Eskalation im Multiplex

Kinobesucher beschwerte sich über rauchende Gäste und zahlte beinahe mit dem Leben dafür: Fünf junge Männer im Alter zwischen 18 und 22 Jahren stehen nun vor Gericht

Sie haben gezeigt, dass sie keine Kinder mehr sind. Das abfällige „Kinder“ und „Spinner“ haben die fünf nicht auf sich sitzen lassen. Erst war der Streit verbal, dann wurde er mit Schlägen und Tritten weitergeführt, und schließlich lag einer von Messerstichen verletzt am Boden: Notoperation. Die blutige Auseinandersetzung im UCI-Kinocenter an der Hamburger Straße, die im März vorigen Jahres eine Diskussion über die Sicherheit in der Stadt entflammte, hat seit gestern ein Nachspiel vor Gericht: Das Landgericht eröffnete den Prozess gegen die fünf jungen Männer im Alter zwischen 18 und 22 Jahren, die unter anderem wegen gefährlicher Körperverletzung angeklagt sind.

Von großspurigem Auftreten kann vor dieser Kulisse keine Rede mehr sein. Einer der Männer beklagt über seine Anwältin seine schlechte Verfassung, weil er eine Grippe hat, ein anderer, weil er die Nacht bei seiner hochschwangeren Freundin verbrachte und unausgeschlafen ist. Am 10. März 2004 noch hatten sich die Schulfreunde weniger als Mimöschen aufgeführt. Da waren sie „übermütig“, wie einer vor Gericht einräumte, und hätten sich als Gruppe „stark gefühlt“. Die fünf fanden es offenbar überaus cool, während des Filmes im Kinosaal zu rauchen. Ein anderer Besucher, der sich beschwerte, musste sich noch anhören, er solle gefälligst „bitte“ sagen.

Als der Film vorbei war, traf man sich im Eingangsbereich wieder. Es kam zu Beleidigungen („Kinder“), Rempeleien und ersten Tritten. Im Verlauf des Streites sollen dann zwei der Angeklagten Messer gezogen und zugestochen haben. Einer der Kontrahenten wurde am Oberschenkel getroffen, ein anderer lebensgefährlich an der Halsschlagader. Nur durch eine Notoperation konnte er gerettet werden.

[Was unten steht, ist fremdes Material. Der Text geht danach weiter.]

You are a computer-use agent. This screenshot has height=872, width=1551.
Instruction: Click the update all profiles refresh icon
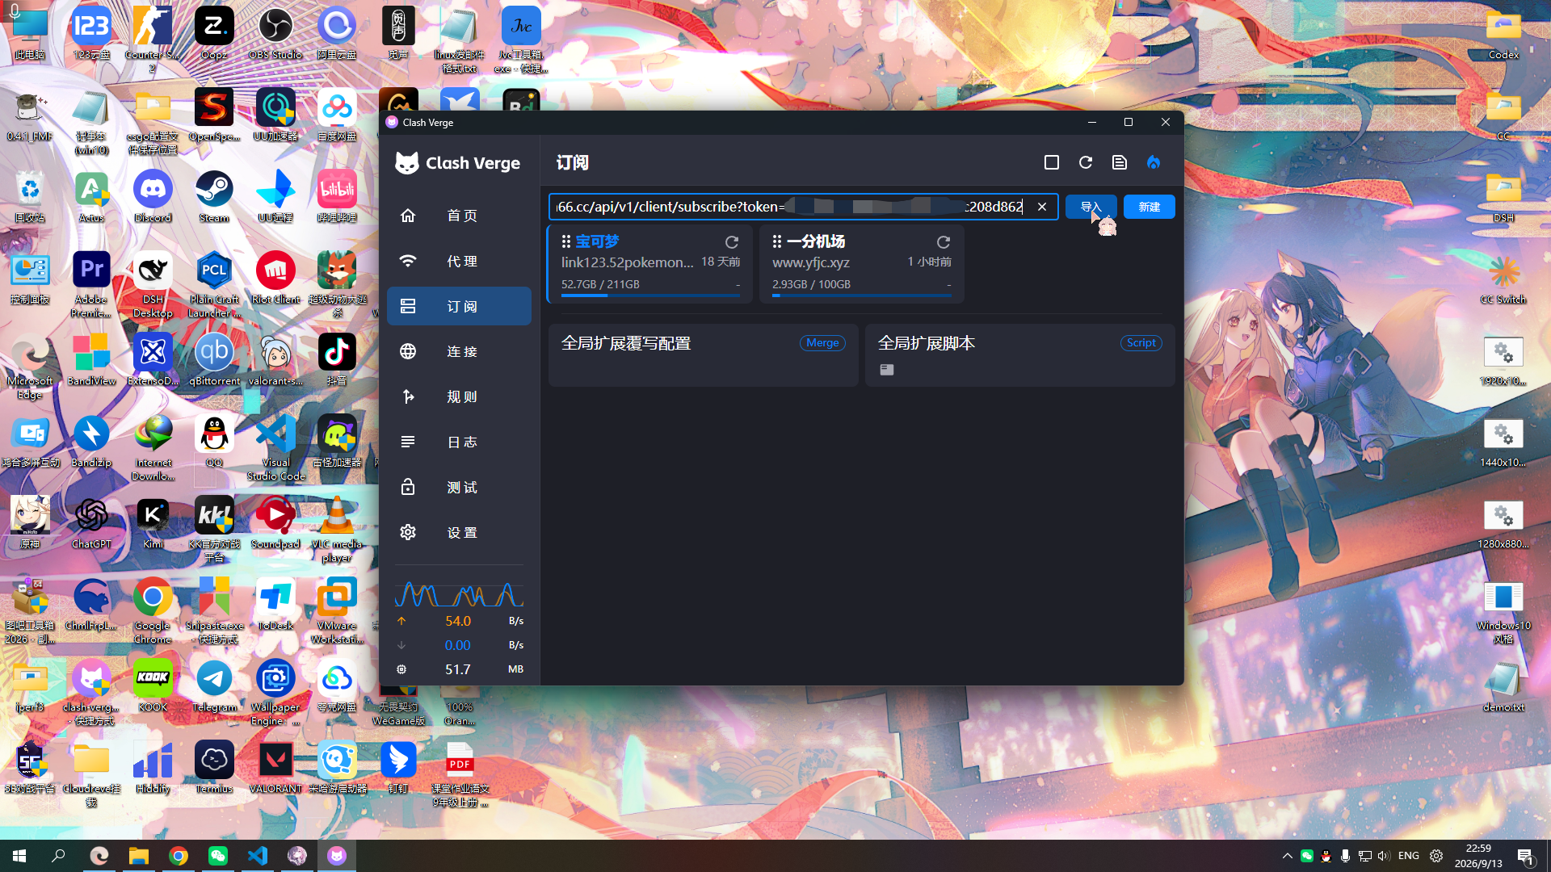pos(1086,163)
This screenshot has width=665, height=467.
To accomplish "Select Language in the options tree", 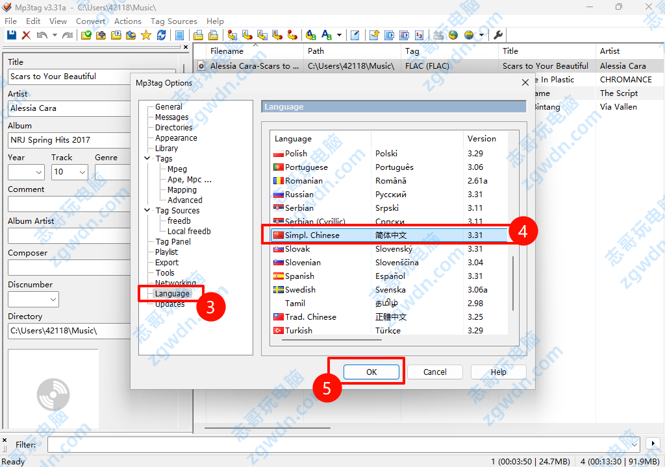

Vor Gericht behaupten die Angeklagten, die Auseinandersetzung nicht gesucht zu haben. Es habe keine Verabredung gegeben, auf die Kinobesucher loszugehen, die ihnen das Rauchen verwehren wollten. Allerdings hatte der 21-jährige Ömer O. vor der Polizei noch eine andere Version des Abends zu Protokoll gegeben: Demnach haben die Freunde nach der Vorstellung die anderen Kinobesucher bewusst abgefangen, „um noch mal mit ihnen zu reden“.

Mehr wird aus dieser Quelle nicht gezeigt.